There have been several discussions now about where to report Snap bugs, but we have several Desktop Team-maintained snaps that want a bug report on Launchpad.
Unfortunately, when looking at the place the actual development is taking place, that’s where the actual discussions are happening. Seeing as how this is the Ubuntu community, we don’t want to obfuscate such discussions.
In order to keep confusion at a minimum, and to keep discussions in the open and not obfuscated, I propose that the Desktop Team ceases using Github for issue discussions and keeps them on Launchpad in the reported bugs. Either that, or change the snaps to request reports on Github issues.
Is there any reason to make this exclusive to the Desktop Team? Shouldn’t this be something that applies to all Snaps maintained within our own community?
I’d also suggest for any Snaps we’re shipping or officially recommending (e.g. the installer recommending third party apps), flavors (remembering again here that vanilla is a flavor, too) should be pushing hard for the maintainers of those Snaps to create similar cohesion.
I maintain Freeshow, and we want all issues, including the snap issues, on Github. To split that would be fragmenting. It’s an upstream project, but is unique in that it’s seeded in Ubuntu Studio, but not exclusively maintained as part of the Ubuntu community.
I’m actually suggesting ensuring that all of our community Snaps use one unified location, so your example is an example of what I’m suggesting. That seemed to be what you were suggesting to begin with: to pick one and only one place to report and manage bugs and do development.
If I think I’m reading you correctly, you want each snap to pick one spot for their bugs. I agree with this. The reason I was singling out the Desktop Team is because of what I found out:
They want bugs reported one way, but…
Internally, their discussions and reports are happening elsewhere, or not necessarily where the bug was reported.
Which, of course, leads to poor collaboration and poor community interaction, and especially poor bug triage.
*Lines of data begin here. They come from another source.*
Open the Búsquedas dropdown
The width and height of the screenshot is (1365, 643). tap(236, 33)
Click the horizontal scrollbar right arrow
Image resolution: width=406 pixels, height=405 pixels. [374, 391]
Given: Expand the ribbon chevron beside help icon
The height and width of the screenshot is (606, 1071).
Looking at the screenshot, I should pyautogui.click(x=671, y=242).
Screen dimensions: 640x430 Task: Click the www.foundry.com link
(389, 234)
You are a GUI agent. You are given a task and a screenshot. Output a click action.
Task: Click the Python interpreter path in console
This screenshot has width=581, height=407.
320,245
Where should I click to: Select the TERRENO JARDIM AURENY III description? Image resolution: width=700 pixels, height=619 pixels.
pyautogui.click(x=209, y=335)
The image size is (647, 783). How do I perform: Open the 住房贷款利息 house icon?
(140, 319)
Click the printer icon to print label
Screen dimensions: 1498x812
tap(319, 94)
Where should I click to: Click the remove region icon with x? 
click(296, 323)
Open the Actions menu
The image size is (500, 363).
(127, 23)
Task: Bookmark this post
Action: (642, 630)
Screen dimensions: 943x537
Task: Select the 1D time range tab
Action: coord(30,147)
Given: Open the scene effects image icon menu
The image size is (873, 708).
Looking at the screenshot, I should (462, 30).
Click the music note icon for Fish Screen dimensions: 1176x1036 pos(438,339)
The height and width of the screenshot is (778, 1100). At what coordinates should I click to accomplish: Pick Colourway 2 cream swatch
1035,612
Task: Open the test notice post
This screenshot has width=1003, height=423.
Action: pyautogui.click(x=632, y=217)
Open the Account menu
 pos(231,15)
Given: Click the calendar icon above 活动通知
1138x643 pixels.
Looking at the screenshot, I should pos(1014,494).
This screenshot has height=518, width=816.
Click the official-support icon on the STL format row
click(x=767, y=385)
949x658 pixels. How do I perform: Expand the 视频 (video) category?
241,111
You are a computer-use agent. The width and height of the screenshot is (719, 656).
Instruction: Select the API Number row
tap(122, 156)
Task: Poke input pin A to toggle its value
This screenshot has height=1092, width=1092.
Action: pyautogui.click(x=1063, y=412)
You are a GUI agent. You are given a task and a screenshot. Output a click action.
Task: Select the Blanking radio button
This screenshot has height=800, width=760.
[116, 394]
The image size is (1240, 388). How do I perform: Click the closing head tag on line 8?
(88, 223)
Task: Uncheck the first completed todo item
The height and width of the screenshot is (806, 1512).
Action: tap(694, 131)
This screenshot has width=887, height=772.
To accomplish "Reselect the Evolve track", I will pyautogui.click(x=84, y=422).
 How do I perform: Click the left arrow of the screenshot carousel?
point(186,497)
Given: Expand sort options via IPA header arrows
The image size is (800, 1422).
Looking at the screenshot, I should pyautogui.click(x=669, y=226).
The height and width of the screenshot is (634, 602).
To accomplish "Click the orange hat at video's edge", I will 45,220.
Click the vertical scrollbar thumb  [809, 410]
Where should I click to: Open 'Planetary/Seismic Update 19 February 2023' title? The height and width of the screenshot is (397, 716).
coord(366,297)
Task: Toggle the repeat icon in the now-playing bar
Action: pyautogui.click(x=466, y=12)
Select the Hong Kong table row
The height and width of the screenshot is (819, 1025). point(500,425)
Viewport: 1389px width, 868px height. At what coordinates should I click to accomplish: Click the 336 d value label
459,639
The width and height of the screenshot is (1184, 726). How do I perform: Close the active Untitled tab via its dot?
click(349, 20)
Right, and we are in agreement. I was saying we should extend this through all the Snaps that we are developing.
I should be clear that when I say “we” I mean flavors. So I am referring to those Snaps that flavors are maintaining, shipping, or officially endorsing.
Great discussion to have. I was reminded recently we have ubuntu-desktop-provision bugs in both Launchpad and GitHub.
I agree Launchpad is the preferred place for bugs because it allows people to do Launchpad things like report a bug against the wrong package at first, and for bugs to have tasks spanning multiple packages.
But regardless of the bug tracking location, I’ve wondered why I can’t do these things:
I generally agree with this, but I personally think it makes little sense to require it for Snaps. I would imagine there are very few Snaps that are hosted on Launchpad. Since Snaps are universal, we don’t need to approach the technology in a Ubuntu-specific way. Not like Launchpad is Ubuntu specific, but it tends to be. Using @eeickmeyer 's example above, if you filed a bug on Freeshow in Launchpad it would likely get ignored or be an irritating second place to have to come and duplicate effort. Better to keep it open. So again, using that example, GitHub is fine.
I think the best that can do is read the metadata from the Snap and direct the user there. You don’t want the Snap machinery to be distro-specific.
On the other hand, within Ubuntu and outside of snapd itself, I think it would be wise to modify ubuntu-bug to read Snap metadata, collect diagnostic information, and attempt to file a bug. We should be able to do the first two and at least open a URI from the “contact” field. Search elsewhere in metadata if no “contact,” and report failures to the user, telling them where the diagnostic information is. Finishing it all off will require building in support for bug tracker APIs, so that will be a little slow going at first.
One thing to point out: Snaps can be used by proprietary software. There are several examples in the stores. JetBrains’ contact is to their docs. Spotify has a community page, but I’m not sure that’s exactly a bug tracker. VS Code is “Twitter” whatever that is. So there definitely are things for which our best intentions aren’t going to work for.
The context of this discussion from the beginning was snaps maintained by the Desktop team only. So I’m only suggesting those snaps have their bugs tracked in Launchpad. Or even a subset of those - any Desktop Team projects with bugs already tracked in Launchpad should have their upstream bugs merged into Launchpad. It can happen slowly like preventing new GitHub issues being opened.
And my suggestions for snap sub-commands are in no way distro-specific. snap report-bug for example would just xdg-open whatever URL the author put in the metadata.
This problem leads to an absurd situation for the installation, in case of crash a window appears inviting me to type ‘ubuntu-bug ubuntu-desktop-bootsrap’ and then I see a message inviting to visit forum.snapcraft because ubuntu-bug does nothing.
Note: also ‘report the issue’ just opens an empty bug on launchpad.